### Work item
After locating the line with "BLOOM AND GROW FOREVER (154, 822)" in the data that follows, return it and every later line exactly, up to and including the line with "March 2015 (89, 1859)".

[Stored records]
##############################

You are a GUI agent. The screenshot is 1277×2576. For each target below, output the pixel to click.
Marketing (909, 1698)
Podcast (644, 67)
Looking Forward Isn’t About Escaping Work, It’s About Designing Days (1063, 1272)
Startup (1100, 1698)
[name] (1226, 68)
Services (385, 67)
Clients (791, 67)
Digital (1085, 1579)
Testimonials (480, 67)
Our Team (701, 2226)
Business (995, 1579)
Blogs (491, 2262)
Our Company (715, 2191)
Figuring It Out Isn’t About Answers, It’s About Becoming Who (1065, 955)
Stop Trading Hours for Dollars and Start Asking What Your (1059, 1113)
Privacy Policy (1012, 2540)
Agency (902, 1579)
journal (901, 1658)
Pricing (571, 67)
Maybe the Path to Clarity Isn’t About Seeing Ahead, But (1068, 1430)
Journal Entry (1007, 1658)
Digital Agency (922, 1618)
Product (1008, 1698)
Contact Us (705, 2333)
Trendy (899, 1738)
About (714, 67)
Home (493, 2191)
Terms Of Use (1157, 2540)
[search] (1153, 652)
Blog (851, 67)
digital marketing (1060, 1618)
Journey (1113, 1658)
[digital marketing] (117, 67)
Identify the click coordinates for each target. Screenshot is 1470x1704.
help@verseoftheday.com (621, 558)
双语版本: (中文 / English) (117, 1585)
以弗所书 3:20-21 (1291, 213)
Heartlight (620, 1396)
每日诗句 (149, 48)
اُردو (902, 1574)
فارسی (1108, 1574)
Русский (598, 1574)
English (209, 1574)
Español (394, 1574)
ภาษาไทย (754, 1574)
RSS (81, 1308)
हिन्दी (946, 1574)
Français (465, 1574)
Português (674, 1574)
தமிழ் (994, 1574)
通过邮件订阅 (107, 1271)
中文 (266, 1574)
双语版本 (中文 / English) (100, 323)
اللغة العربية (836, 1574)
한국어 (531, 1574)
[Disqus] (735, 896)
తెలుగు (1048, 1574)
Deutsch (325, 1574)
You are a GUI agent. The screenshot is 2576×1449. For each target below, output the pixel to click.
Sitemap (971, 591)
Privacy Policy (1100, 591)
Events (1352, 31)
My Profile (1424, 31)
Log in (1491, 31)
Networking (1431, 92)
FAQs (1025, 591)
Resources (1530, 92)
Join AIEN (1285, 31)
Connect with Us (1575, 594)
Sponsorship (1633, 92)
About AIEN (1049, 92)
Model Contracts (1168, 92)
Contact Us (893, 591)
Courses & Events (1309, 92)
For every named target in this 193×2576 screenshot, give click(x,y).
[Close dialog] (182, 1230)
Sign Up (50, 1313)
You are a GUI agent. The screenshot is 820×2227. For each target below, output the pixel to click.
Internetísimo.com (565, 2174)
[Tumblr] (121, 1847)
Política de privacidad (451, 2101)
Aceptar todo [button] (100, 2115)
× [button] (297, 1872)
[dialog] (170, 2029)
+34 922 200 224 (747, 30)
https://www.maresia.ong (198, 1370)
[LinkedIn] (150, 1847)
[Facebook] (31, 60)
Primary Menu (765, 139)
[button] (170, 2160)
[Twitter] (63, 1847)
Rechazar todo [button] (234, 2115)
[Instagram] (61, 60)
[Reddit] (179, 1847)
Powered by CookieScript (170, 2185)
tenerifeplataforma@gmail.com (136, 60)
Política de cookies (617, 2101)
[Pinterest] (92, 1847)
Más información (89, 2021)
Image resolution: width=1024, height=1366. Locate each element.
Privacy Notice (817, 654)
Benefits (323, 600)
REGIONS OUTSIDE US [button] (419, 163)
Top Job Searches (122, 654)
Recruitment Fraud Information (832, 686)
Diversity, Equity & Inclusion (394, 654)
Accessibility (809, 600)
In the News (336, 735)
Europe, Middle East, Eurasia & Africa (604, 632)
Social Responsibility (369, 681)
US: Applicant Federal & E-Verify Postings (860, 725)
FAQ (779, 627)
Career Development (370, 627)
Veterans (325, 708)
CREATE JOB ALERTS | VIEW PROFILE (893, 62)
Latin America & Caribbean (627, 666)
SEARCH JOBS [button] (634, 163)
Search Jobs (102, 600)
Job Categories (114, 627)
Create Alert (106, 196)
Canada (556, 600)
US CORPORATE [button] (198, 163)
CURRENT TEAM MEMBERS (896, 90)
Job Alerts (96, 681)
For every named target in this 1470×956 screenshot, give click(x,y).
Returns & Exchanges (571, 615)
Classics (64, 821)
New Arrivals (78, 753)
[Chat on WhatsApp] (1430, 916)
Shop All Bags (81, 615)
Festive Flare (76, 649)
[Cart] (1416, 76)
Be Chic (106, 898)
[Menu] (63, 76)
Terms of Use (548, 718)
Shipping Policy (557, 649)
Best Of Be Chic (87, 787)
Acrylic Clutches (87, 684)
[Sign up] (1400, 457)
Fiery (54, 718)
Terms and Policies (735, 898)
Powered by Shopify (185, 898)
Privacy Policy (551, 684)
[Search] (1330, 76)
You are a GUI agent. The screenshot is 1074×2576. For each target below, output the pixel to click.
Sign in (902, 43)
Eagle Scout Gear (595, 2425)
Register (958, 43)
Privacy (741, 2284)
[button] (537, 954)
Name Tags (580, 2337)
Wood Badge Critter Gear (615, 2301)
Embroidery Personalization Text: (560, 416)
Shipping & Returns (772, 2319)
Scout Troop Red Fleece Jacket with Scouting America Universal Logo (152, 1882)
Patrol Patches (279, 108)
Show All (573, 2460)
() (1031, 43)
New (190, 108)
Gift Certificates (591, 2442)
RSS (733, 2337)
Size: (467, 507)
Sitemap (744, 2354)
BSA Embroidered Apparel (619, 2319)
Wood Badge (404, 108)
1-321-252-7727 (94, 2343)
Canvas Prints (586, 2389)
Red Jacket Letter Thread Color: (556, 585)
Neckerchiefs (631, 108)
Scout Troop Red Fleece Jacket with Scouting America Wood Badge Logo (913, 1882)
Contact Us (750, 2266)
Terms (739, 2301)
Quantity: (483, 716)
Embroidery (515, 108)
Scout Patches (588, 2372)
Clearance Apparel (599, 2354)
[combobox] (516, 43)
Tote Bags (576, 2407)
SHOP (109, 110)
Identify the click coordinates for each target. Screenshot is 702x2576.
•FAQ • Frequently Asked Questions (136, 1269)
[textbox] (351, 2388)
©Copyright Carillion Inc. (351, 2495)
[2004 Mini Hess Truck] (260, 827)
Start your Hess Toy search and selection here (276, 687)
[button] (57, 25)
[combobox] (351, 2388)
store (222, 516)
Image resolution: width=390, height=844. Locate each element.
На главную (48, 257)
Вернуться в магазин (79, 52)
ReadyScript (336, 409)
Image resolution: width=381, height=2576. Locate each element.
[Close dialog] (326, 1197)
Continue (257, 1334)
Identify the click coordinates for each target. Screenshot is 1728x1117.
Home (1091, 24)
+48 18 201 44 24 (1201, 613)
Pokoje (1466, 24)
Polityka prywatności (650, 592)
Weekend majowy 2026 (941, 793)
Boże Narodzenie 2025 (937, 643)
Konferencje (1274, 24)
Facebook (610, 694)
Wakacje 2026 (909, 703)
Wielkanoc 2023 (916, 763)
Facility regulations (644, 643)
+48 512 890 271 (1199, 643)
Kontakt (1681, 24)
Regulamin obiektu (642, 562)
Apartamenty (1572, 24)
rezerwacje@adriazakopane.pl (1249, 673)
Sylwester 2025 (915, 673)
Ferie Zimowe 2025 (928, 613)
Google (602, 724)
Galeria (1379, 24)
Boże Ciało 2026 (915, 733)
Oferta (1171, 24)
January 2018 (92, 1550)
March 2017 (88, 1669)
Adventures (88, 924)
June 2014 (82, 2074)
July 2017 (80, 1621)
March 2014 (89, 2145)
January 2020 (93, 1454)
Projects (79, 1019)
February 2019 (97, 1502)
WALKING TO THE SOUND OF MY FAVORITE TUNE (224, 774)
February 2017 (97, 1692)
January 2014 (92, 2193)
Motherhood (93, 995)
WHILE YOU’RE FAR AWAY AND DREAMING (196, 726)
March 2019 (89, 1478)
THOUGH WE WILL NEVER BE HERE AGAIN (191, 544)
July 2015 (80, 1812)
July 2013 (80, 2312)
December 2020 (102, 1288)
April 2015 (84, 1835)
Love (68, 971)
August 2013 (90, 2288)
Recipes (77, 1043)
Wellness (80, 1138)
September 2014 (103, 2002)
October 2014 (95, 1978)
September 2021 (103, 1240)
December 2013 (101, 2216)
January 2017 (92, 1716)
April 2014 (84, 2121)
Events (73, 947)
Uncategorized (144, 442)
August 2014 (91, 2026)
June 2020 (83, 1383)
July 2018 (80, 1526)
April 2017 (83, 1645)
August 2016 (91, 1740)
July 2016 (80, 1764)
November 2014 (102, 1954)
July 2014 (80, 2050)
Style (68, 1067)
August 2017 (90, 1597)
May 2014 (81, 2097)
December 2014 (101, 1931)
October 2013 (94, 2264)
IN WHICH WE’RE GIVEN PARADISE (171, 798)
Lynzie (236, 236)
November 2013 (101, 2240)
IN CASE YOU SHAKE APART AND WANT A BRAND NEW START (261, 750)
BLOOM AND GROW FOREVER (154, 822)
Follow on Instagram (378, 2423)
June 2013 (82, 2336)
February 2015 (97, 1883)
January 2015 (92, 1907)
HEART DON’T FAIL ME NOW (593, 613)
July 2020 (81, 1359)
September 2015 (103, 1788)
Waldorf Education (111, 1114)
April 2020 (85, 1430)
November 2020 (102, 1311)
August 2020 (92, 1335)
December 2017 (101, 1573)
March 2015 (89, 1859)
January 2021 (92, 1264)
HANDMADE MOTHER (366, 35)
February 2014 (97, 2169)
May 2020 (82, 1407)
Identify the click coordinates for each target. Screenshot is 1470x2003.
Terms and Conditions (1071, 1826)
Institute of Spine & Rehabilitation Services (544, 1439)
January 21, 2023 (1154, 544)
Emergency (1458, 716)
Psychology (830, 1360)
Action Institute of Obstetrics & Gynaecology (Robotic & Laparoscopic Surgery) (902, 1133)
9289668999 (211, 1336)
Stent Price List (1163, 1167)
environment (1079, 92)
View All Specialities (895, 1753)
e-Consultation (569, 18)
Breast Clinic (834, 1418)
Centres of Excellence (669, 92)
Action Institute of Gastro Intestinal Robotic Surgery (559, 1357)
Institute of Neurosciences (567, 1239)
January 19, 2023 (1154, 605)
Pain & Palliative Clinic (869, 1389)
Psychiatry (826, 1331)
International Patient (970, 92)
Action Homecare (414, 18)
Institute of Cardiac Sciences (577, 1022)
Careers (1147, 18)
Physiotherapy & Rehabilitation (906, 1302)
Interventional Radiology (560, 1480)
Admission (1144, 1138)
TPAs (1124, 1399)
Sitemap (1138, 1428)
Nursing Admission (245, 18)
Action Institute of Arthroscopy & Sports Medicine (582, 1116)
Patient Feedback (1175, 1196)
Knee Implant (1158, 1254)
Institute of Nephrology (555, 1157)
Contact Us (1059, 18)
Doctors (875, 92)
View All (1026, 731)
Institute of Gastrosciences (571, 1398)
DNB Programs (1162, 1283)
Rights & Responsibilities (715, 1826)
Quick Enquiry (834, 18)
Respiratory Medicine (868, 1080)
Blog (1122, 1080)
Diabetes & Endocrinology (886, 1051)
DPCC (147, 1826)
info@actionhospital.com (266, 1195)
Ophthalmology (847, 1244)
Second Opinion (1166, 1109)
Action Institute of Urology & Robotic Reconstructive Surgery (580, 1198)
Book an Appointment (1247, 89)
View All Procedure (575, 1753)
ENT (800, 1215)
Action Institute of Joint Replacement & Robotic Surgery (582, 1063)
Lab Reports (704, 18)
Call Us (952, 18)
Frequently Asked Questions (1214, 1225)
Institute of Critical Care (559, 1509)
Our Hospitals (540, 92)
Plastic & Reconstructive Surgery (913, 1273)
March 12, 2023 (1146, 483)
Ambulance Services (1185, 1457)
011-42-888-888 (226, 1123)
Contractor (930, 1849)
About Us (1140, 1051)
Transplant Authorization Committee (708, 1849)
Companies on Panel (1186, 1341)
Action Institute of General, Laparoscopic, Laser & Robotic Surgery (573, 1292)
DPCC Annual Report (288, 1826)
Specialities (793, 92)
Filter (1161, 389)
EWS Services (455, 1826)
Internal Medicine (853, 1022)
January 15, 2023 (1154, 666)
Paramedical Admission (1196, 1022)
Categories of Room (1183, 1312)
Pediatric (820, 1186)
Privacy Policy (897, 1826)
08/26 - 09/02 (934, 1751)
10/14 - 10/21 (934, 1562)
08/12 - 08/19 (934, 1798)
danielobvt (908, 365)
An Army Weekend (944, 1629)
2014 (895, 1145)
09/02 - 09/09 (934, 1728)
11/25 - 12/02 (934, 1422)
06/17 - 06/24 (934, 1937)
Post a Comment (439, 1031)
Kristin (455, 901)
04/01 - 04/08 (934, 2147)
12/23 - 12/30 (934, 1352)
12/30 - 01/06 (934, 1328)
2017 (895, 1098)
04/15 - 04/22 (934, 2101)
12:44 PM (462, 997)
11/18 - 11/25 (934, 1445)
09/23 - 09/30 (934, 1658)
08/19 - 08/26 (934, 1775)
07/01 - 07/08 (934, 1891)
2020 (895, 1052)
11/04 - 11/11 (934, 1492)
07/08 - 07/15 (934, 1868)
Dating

##############################

### Written answer
BLOOM AND GROW FOREVER (154, 822)
Follow on Instagram (378, 2423)
June 2013 (82, 2336)
February 2015 (97, 1883)
January 2015 (92, 1907)
HEART DON’T FAIL ME NOW (593, 613)
July 2020 (81, 1359)
September 2015 (103, 1788)
Waldorf Education (111, 1114)
April 2020 (85, 1430)
November 2020 (102, 1311)
August 2020 (92, 1335)
December 2017 (101, 1573)
March 2015 (89, 1859)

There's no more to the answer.